### [PROBLEM STATEMENT]
Copy nothing but the lines below running from the line containing "The image size is (388, 227)." through the line containing "Given: Click the ^O Write Out shortcut", both end lines included.
---- PROVIDED ENTRIES
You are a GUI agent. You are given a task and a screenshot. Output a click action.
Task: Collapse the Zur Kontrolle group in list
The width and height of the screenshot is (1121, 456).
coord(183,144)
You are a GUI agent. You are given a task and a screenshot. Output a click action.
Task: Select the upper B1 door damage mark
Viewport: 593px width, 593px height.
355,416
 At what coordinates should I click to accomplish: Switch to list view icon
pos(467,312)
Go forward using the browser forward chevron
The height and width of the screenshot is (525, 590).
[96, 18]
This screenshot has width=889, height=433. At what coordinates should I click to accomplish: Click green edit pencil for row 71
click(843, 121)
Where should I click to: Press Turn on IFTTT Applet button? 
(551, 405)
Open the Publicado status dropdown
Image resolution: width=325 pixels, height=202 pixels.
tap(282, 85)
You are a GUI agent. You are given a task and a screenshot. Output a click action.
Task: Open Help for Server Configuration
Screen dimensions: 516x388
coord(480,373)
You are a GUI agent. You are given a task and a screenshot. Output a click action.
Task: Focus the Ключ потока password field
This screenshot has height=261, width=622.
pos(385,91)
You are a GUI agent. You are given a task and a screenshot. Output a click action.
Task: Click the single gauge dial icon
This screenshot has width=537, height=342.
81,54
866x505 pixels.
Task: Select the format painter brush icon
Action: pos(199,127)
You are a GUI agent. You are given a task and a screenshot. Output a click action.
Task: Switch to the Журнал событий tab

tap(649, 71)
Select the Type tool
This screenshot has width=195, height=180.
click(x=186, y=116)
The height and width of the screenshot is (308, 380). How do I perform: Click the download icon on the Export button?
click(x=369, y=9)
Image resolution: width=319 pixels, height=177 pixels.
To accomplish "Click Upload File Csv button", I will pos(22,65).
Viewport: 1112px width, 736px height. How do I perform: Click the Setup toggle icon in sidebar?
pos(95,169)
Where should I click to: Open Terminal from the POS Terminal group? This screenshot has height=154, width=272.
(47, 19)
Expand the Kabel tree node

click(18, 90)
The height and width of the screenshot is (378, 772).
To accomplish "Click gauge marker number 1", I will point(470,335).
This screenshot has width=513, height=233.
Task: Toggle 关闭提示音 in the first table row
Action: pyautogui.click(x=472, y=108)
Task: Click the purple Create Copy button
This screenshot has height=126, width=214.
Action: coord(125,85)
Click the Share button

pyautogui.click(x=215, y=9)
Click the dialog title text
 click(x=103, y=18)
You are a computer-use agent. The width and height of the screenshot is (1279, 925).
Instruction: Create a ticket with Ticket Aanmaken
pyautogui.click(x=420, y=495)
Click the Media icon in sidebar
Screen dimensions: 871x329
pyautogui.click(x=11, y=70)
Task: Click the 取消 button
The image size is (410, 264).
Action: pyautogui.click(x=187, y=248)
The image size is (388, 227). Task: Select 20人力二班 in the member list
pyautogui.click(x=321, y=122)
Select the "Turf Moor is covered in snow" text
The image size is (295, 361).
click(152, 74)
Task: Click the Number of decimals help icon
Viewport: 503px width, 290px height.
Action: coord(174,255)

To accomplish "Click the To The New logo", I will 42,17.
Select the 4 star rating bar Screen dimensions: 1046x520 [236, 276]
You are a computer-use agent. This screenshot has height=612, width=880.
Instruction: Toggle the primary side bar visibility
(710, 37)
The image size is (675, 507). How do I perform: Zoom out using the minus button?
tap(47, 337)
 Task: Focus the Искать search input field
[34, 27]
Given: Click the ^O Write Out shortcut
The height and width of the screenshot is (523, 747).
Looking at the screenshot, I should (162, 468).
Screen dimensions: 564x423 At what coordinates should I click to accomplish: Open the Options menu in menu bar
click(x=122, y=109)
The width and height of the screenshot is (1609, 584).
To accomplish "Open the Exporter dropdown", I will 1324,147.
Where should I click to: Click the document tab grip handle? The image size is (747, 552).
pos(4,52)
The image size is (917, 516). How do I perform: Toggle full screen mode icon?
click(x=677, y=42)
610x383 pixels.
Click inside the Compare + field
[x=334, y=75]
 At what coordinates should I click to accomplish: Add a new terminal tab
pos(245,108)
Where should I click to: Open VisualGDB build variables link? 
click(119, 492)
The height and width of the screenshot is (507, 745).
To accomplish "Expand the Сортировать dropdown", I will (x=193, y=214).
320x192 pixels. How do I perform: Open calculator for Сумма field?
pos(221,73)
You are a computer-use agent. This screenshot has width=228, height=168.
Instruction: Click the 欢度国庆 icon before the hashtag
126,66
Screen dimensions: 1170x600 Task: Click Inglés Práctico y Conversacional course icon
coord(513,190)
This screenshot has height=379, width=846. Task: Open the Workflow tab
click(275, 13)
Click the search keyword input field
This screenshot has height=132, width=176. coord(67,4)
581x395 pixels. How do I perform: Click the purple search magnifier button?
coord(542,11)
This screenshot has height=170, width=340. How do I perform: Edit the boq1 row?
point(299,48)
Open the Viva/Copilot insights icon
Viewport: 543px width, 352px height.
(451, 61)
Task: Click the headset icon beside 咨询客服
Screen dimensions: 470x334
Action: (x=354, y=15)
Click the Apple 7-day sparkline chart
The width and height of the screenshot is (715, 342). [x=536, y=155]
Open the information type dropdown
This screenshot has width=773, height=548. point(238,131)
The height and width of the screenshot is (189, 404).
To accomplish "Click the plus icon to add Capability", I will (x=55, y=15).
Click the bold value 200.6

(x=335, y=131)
--------
### [EXERCISE RESULT]
The image size is (388, 227). Task: Select 20人力二班 in the member list
pyautogui.click(x=321, y=122)
Select the "Turf Moor is covered in snow" text
The image size is (295, 361).
click(152, 74)
Task: Click the Number of decimals help icon
Viewport: 503px width, 290px height.
Action: coord(174,255)

To accomplish "Click the To The New logo", I will 42,17.
Select the 4 star rating bar Screen dimensions: 1046x520 [236, 276]
You are a computer-use agent. This screenshot has height=612, width=880.
Instruction: Toggle the primary side bar visibility
(710, 37)
The image size is (675, 507). How do I perform: Zoom out using the minus button?
tap(47, 337)
 Task: Focus the Искать search input field
[34, 27]
Given: Click the ^O Write Out shortcut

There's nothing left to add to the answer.